─── Sumber ───
HALMAHERA - Masyarakat dan Pemuda Pulau Obi, Kabupaten Halmahera Selatan (Halsel), Provinsi Maluku Utara (Malut), menilai penyusunan Draft Rancangan Peraturan Daerah (Ranperda) oleh Pemerintah Daerah (Pemda) dan Dewan Perwakilan Rakyat Daerah (DPRD) Halsel, syarat dengan kepentingan Coorporasi dan merugikan Masyarakat Obi, pasalnya tidak terbuka untuk publik.
Ranperda yang akan di sahkan mejadi Peraturan Daerah (Perda) itu, yang katanya tinggal menunggu pembahasan Pemprov dan DPRD Malut agar sesegera mungkin mengeluarkan Nomor Registrasi, sehingga Perda tersebut bisa di jalankan untuk seluruh wilayah Pulau Obi, sebagaimana atas dasar dampak dari investasi asing yang di mana sebagai Proyek Strategi Nasional (PSN).
Hal ini juga di sampaikan Ketua Komisi III DPRD Halsel Safri Talib, di salah satu media. Bahwa Saat draft Ranperda disampaikan ke Pemprov Maluku Utara untuk dievaluasi, selanjutnya Pemprov akan mengeluarkan nomor registrasi untuk dicatat dalam lembaran daerah agar diberikan nomor Perda oleh Pemkab Halmahera Selatan.
───
** Uraian Tugas **
Kutiplah kata demi kata bagian berita tentang Ranperda Pulau Obi, mulai dari "Ranperda yang akan" dan berakhir pada "Strategi Nasional (PSN).".
─── Baris Data ───
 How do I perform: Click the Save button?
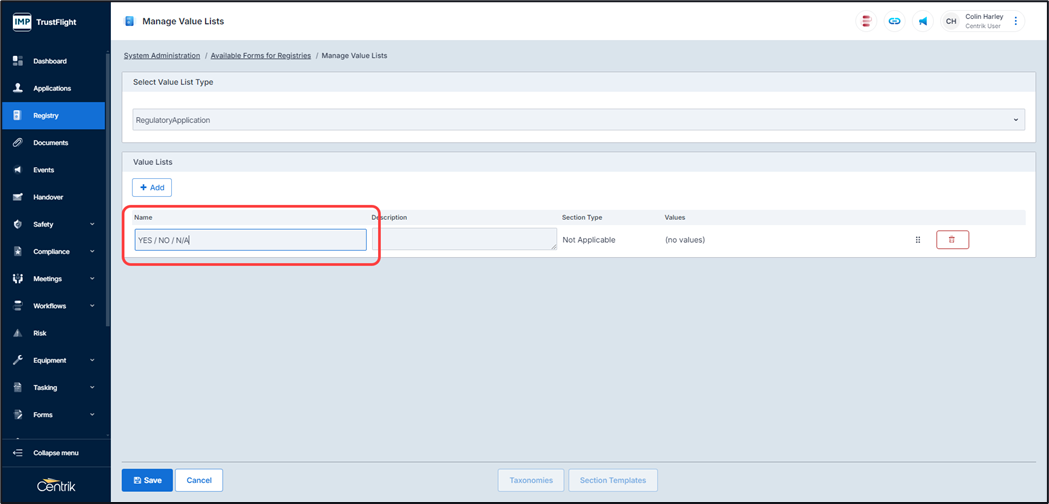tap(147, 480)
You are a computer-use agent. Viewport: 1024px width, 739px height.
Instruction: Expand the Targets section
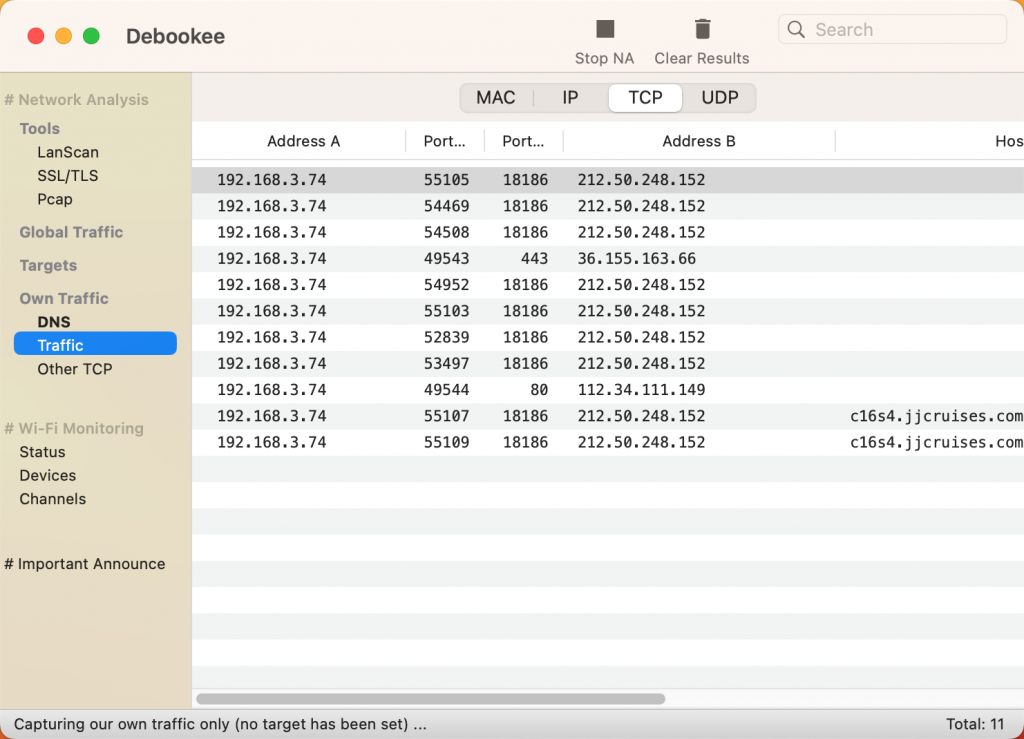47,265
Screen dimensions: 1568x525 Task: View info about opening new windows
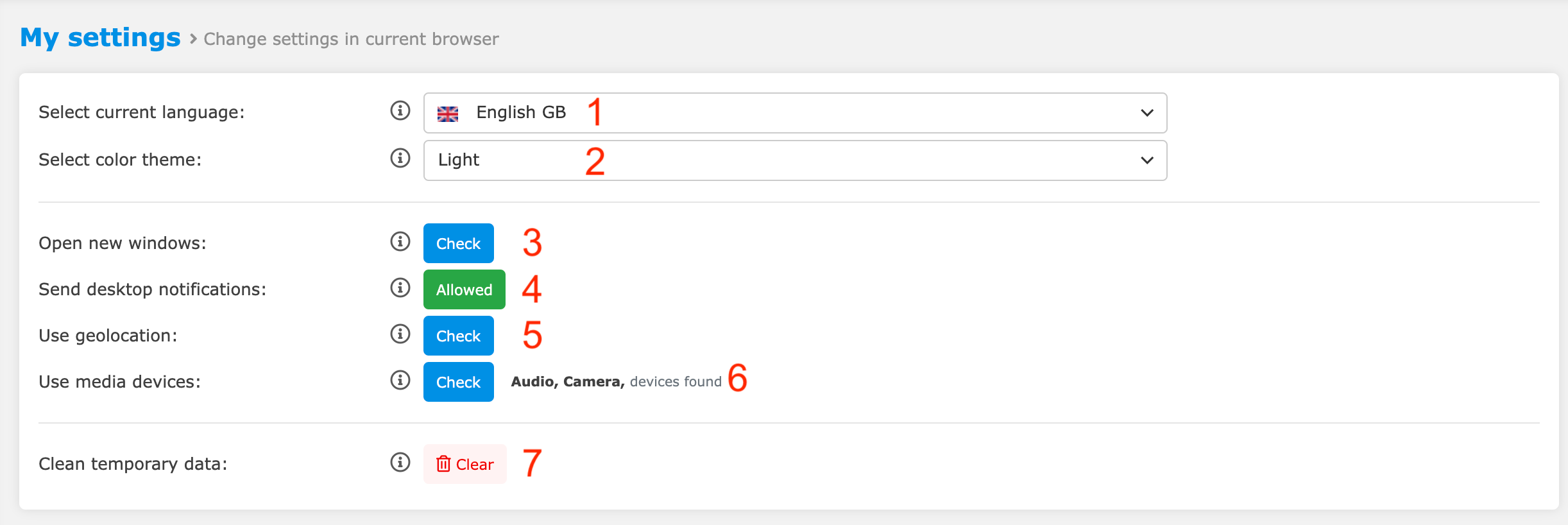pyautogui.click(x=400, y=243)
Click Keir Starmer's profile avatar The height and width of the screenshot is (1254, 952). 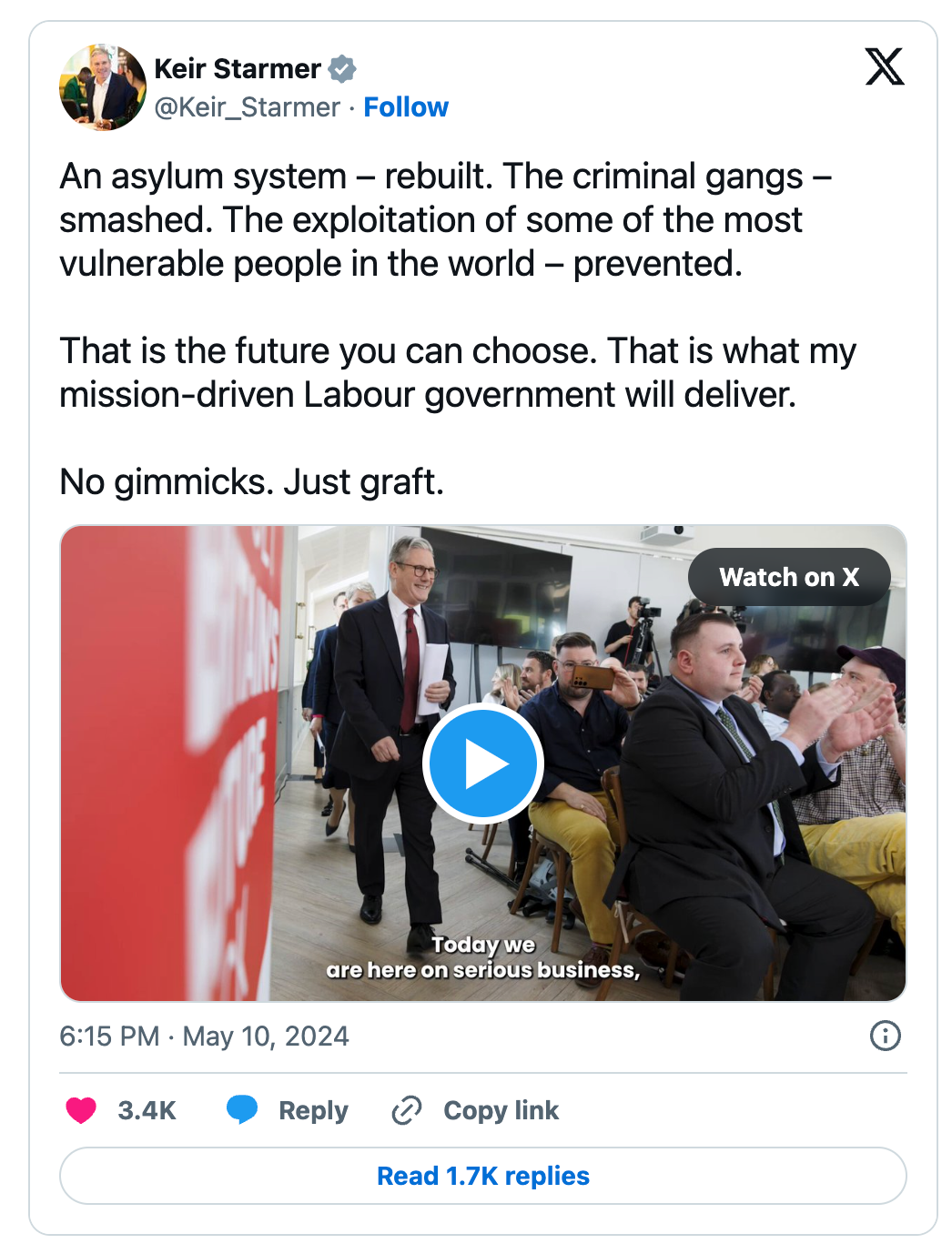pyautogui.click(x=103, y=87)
───
─── Baris Data ───
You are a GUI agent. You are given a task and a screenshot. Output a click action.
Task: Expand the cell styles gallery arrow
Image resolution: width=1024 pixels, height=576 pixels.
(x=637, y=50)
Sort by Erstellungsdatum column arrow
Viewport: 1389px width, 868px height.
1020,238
───
** Hasil Latihan **
Ranperda yang akan di sahkan mejadi Peraturan Daerah (Perda) itu, yang katanya tinggal menunggu pembahasan Pemprov dan DPRD Malut agar sesegera mungkin mengeluarkan Nomor Registrasi, sehingga Perda tersebut bisa di jalankan untuk seluruh wilayah Pulau Obi, sebagaimana atas dasar dampak dari investasi asing yang di mana sebagai Proyek Strategi Nasional (PSN).